El día en que mi hijo mayor metió sus cosas en una maleta y se fue a vivir a la casa de su novia, mi esposa lloró. Yo ya lo había hecho unas semanas antes, cuando nos había comunicado su decisión.
El niño tenía dieciocho años y me aterraba la idea de que se enfrentara al mundo sin papi y mami apagando los fuegos que dejaba detrás. Pero no podía ni quería hacer algo que le obligase a cambiar de idea. Su novia de entonces aún no había cumplido los dieciocho, y sus padres sí tenían potestad legal para impedirle vivir sola. Vivieron juntos en aquella casa durante algunos meses. Pero en cuanto ella cumplió la mayoría de edad se mudaron solos a un apartamento de una habitación que alquilaron en el mismo edificio donde vivo. Otra vez lo tenía cerca, aunque en condiciones muy diferentes a las de antes.
Muy pronto el chico nos demostró a su madre y a mí que era capaz de llevar una vida organizada y sin grandes tropiezos. El noviazgo, en cambio, duró uno o dos años hasta que se rompió y ella regresó al hogar materno. Mi hijo quedó solo en su apartamento y, cuando le propuse que regresara con nosotros, me respondió que lo habíamos educado para ser responsable y enfrentar los problemas, no para huir de ellos. Se quedaría en su propia casa y con las riendas de su vida en las manos.
Por suerte la peligrosa y libertina vida de soltero, con apartamento en el centro de la ciudad, y suficiente dinero en los bolsillos no duró demasiado tiempo. Una tarde nos presentó a su nueva novia, una chica agradable y cariñosa que en un santiamén se ganó nuestro afecto. Al poco tiempo desalquilaron el apartamento de mi edificio y se mudaron a uno en una zona más alejada. Fue allí cuando, tiempo después, nos comunicaron que íbamos a ser abuelos.
La semana pasada mi hijo menor, que tiene diecinueve años y aún vive con nosotros, metió sus cosas en una maleta y se fue a vivir con su novia en la casa de la madre de ella. Mi esposa y yo encajamos el golpe con los labios apretados y una punzada en el estómago. Nuestro bebé de seis pies y dos pulgadas de estatura se nos iba de casa. No voy a negar que ha sido una semana llena de sensaciones intensas: vacío, preocupación, añoranza y hasta un pelín de tristeza. Pero una vez más no podía ni quería hacer algo que mellara la decisión de uno de mis hijos.

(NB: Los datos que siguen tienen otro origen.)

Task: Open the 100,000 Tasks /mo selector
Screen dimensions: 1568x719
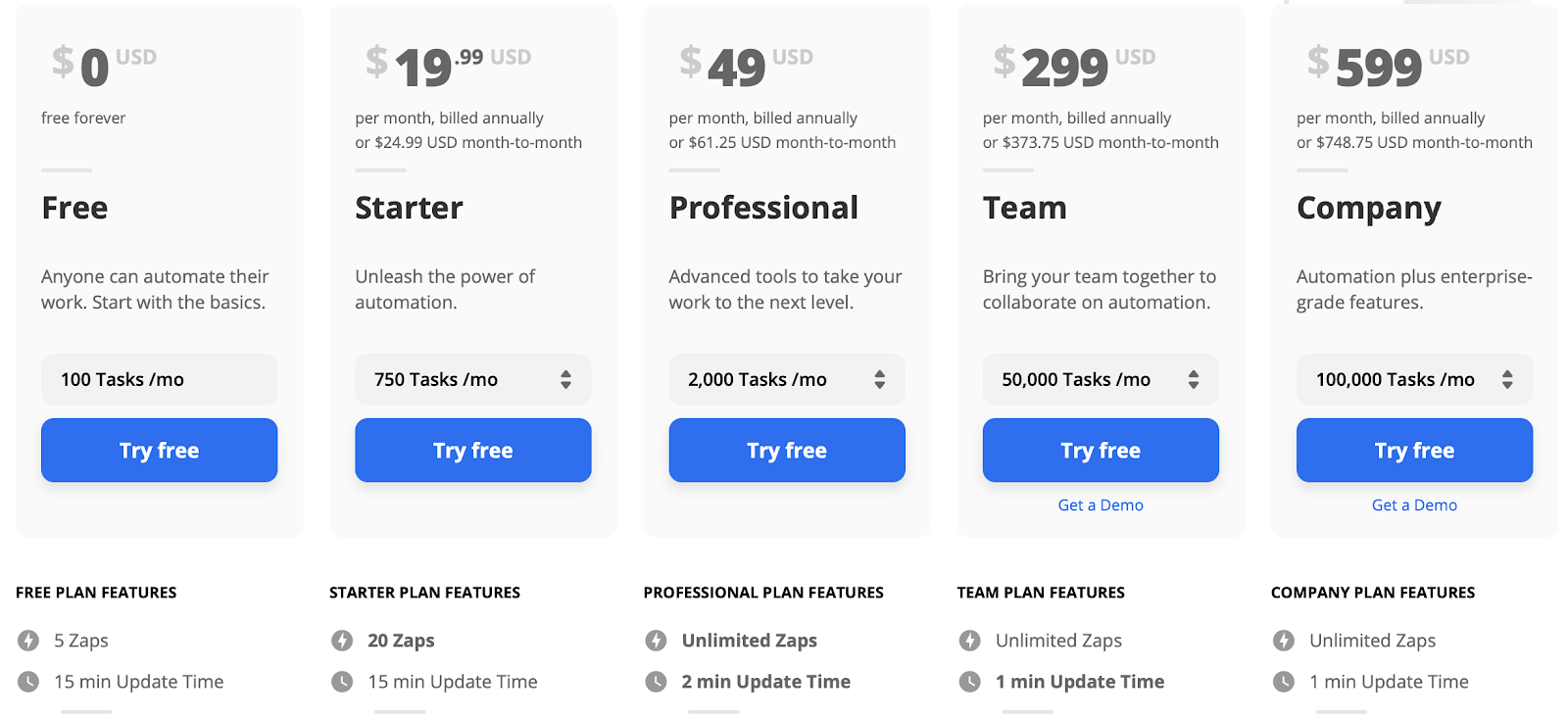Action: pyautogui.click(x=1413, y=379)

Ayer, durante una reunión familiar, mi pequeño y su novia nos comunicaron que quieren alquilar un apartamento para ellos dos, y emprender por primera vez la aventura de vivir en pareja, asumiendo la responsabilidad por todo lo que les suceda. Nos contaron sus estrategias, sus metas, sus planes. Por supuesto que nuestro apoyo fue inmediato e incondicional. Incluso nos ofrecimos para ayudarlos a encontrar el lugar que más conveniente les resulte.

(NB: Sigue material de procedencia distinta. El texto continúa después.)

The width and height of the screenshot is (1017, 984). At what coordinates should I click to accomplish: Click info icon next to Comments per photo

En la noche, cuando regresábamos a casa le confesé a mi esposa que me sentía muy orgulloso de mis dos hijos. Ella sonrió satisfecha y yo miré por la ventanilla del coche para evitar que notara que los ojos se me volvían de agua. Esto de vivir en la media rueda trae sus glorias, por supuesto, pero también acarrea algunas penas. Por ejemplo, la de ir quedándonos solos.
Un comentario sobre «Cuando los hijos se van»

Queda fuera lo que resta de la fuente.